In 1991, the couple launched Simmons Racing. “We'd go to the races and set up a booth at the event,” says Simmons.

It was tough in the beginning because the skates cost $300 to $400 a pair. To get the word out, Simmons sponsored some of the top athletes. “It's a very small market,” he says. “Word-of-mouth is everything.”

Surprisingly, the skates turned out to be a big hit in Korea, and orders started coming in at a fast enough clip that Simmons had to hire people to handle the volume. He and Jennifer were living in Kansas City at the time.

Simmons rented a building and created a small assembly line to make the skates. “That's a scary thing if you've never done it before,” he says. “We just winged it, and it was really successful.”

But with more employees came higher expenses and management hassles. Plus, higher revenues brought on higher taxes. “The government punishes you for making money,” Simmons says.

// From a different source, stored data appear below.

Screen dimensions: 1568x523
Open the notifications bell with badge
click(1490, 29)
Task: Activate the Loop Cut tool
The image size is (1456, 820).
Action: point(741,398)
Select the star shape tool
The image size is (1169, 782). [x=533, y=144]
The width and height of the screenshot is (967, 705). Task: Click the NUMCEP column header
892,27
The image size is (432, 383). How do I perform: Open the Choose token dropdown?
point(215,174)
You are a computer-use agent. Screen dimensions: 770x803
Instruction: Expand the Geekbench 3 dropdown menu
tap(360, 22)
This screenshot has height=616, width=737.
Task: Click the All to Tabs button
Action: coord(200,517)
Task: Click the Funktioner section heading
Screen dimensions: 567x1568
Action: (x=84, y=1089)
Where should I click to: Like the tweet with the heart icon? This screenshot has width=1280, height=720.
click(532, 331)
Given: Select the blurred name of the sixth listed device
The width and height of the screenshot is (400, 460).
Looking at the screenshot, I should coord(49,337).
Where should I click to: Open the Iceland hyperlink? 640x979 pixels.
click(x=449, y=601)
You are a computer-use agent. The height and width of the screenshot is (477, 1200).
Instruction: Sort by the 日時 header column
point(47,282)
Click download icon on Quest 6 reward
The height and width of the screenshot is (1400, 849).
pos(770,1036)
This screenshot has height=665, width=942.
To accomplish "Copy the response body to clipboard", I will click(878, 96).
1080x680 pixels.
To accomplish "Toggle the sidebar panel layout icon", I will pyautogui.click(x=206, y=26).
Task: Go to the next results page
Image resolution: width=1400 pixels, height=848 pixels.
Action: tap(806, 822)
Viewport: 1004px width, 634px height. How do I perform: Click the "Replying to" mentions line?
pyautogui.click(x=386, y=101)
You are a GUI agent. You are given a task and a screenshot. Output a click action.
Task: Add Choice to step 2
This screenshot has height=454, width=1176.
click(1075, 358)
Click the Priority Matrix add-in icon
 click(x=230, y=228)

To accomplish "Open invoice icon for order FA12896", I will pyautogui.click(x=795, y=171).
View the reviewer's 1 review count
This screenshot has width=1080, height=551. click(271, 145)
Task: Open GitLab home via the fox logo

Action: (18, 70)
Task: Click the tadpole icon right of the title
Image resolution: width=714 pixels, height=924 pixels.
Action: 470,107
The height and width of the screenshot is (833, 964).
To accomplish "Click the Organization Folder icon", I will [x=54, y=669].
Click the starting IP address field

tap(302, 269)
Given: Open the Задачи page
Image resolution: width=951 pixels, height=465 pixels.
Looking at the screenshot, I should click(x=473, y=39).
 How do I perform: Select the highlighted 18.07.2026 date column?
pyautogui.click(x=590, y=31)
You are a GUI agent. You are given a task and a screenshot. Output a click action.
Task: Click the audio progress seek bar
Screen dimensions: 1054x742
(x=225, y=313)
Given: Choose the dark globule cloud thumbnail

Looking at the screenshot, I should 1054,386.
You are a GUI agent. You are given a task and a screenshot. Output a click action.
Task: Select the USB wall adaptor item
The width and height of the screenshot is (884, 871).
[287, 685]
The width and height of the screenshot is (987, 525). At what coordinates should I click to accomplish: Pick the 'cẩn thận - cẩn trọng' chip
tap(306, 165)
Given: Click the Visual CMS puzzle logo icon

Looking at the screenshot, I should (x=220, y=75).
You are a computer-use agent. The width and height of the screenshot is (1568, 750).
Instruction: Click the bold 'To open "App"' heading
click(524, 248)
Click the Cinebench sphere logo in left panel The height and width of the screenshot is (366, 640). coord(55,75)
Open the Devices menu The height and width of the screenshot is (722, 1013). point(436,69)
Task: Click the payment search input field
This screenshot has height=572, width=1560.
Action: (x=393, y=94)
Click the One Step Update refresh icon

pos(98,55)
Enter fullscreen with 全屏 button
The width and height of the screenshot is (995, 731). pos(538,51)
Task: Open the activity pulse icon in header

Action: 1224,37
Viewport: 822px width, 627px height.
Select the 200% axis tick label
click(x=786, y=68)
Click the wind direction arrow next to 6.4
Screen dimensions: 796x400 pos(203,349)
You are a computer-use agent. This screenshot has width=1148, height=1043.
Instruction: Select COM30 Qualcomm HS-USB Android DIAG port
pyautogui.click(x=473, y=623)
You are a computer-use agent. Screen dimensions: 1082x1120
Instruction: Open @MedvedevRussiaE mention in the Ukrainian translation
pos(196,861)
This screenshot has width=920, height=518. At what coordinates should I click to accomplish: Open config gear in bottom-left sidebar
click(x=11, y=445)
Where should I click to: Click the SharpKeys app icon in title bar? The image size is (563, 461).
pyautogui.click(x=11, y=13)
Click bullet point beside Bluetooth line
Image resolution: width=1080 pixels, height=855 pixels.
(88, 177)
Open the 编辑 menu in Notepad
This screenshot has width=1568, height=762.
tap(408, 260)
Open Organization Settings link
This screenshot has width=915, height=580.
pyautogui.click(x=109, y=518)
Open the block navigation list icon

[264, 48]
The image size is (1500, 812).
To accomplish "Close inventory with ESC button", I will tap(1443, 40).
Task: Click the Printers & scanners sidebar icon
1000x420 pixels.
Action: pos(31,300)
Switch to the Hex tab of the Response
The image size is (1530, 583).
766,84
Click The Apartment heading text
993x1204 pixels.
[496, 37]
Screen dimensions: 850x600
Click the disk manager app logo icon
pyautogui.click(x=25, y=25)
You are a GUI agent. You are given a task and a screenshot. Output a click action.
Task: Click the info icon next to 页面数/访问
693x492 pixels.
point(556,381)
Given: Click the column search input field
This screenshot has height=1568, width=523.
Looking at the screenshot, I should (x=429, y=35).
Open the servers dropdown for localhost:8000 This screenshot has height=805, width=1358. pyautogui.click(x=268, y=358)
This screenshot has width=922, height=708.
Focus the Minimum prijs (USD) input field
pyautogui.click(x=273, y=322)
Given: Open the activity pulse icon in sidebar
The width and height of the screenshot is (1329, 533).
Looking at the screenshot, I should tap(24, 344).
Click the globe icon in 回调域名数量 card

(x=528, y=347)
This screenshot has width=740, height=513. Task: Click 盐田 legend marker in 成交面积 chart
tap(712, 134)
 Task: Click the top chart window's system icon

So in 2005, with sales falling because of the recession, the Simmonses closed their Kansas City operation and moved to Cape Coral. “We shrank it back down,” Simmons says.

They went back to basics, making a couple skate shoes a week and focusing on repairs. Simmons Racing skate shoes now cost $1,500 a pair. One of the athletes he sponsors, Chad Hedrick, won a gold medal in speed skating at the 2006 Winter Olympic Games in Turin, Italy.

But Simmons says he's now expanding into another area: cycling shoes. “I've been designing cycling shoes for years,” he says. But, he says, “We've never marketed our shoes.”

Like the skates, Simmons Racing cycling shoes are custom made entirely of carbon fiber. Simmons says he recently introduced the shoe at a cycling trade show and the $1,800 price tag turned heads. “We wanted to shock people,” he says.

Simmons says he created the design without considering other models on the market now. “We go by feel and that's what it's about,” he says. “I don't learn from somebody that went wrong.”

For example, most cycling shoes have a leather exterior. Because Simmons' shoes are made completely with carbon fiber, a cyclist can get more power from the pull stroke on the pedal than one who wears a leather shoe because of carbon fiber's rigidity.

Simmons says he got plenty of press, particularly from bloggers on the Internet. He touted the shoe as the lightest, strongest and best fitting so cyclists can improve their times.

Unlike skating, the cycling market is much bigger, and there's plenty of competition. For example, you have to pay professional cyclists to wear your gear because they're superstars. “This is something new for us to conquer,” says Simmons. “I should've done this 10 years ago.”

Simmons says he's hoping for a large order to boost sales. “If we get a bunch of orders, we'll hire people and rent a building and get to work,” he says.

For now, Simmons says he just wants to make the best cycling shoes. “We don't care how much we spend to make it,” he says. “We want to retire in the cycling world.”